Drinking is Bad for Me

I am trying so hard not to judge myself right now, but it feels like an impossible task. Drinking has turned into something that is just way too unsafe for me to do at the moment. I ended up taking a very dangerous overdose while I was drunk last weekend and have since been in various hospitals - first medical and now mental.

This time I have absolutely no objection to the 24-hour suicide watch I was put on in the ER. I had to go on a clear liquid diet for a day and had almost 10 bags of saline pumped into my body over the course of a couple days. I honestly feel like it's the stupidest thing I've ever done. I feel incredibly guilty about it and I'm having a really hard time going easy on myself... but that's what everyone keeps telling me to do. I just want to be like, "But don't you realize what I did?! Don't you see what a bad person I am?!"

This means that drinking has officially been added to my list of negative coping skills and therefore is something that I should not use, at least for a very long while. So I am working on making the commitment to myself to not drink as strong as possible.

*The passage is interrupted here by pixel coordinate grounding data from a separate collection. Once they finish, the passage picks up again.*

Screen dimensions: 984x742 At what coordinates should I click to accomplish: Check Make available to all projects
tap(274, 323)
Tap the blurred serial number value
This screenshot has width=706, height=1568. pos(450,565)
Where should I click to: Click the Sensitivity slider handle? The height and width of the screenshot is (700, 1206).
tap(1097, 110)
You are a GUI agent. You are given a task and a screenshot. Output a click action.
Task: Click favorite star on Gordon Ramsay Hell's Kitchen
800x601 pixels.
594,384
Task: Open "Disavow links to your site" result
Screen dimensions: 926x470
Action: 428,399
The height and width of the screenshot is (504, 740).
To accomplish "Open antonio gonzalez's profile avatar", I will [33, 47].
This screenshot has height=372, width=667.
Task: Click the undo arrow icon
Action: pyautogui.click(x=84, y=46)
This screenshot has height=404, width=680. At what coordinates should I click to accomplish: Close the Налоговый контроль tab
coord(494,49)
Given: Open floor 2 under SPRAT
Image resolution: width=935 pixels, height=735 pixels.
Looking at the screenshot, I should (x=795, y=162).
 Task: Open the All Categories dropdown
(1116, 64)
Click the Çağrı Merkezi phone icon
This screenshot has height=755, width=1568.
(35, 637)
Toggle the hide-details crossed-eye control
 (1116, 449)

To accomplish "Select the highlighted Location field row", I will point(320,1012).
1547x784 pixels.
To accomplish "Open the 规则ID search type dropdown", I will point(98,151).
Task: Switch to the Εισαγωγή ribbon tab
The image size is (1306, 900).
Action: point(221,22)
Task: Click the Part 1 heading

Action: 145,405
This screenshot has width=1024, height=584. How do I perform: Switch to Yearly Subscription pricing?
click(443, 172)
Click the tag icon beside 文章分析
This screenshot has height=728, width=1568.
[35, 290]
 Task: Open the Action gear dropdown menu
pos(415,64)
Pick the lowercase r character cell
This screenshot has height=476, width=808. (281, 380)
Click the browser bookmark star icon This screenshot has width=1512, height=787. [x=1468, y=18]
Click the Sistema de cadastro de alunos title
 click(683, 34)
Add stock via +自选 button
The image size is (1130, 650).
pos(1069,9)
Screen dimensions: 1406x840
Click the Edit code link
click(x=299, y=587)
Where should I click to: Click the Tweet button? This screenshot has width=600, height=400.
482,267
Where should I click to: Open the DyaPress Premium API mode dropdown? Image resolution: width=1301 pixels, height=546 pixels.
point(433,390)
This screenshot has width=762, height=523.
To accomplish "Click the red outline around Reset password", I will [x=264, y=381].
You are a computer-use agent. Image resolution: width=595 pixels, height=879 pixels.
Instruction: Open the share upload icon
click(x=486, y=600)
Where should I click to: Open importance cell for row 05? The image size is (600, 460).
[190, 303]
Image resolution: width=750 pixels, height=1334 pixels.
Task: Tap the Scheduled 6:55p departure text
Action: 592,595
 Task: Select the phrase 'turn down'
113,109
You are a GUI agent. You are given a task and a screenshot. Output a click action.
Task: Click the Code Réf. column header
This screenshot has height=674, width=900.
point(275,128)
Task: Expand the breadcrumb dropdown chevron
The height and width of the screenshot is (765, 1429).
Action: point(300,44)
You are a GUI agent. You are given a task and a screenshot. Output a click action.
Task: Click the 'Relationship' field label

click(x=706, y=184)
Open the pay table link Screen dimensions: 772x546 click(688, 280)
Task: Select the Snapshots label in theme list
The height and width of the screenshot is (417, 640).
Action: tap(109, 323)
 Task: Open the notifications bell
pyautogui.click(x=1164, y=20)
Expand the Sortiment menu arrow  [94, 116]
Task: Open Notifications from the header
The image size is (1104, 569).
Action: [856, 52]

10 Reasons to not drink alcohol...

1. It is potentially lethal for me because it makes me suicidal.
2. It makes me feel depressed and overwhelmed.
3. It interferes with my medications.
4. I don't like the part of me that comes out when I've been drinking a lot.
5. I often do things that I later regret if I've had a lot to drink.
6. I don't like the loss of control over my thoughts and actions.
7. It interferes with proper sleep.
8. It reduces my body's ability to fight illness.
9. It costs money.
10. It has empty calories.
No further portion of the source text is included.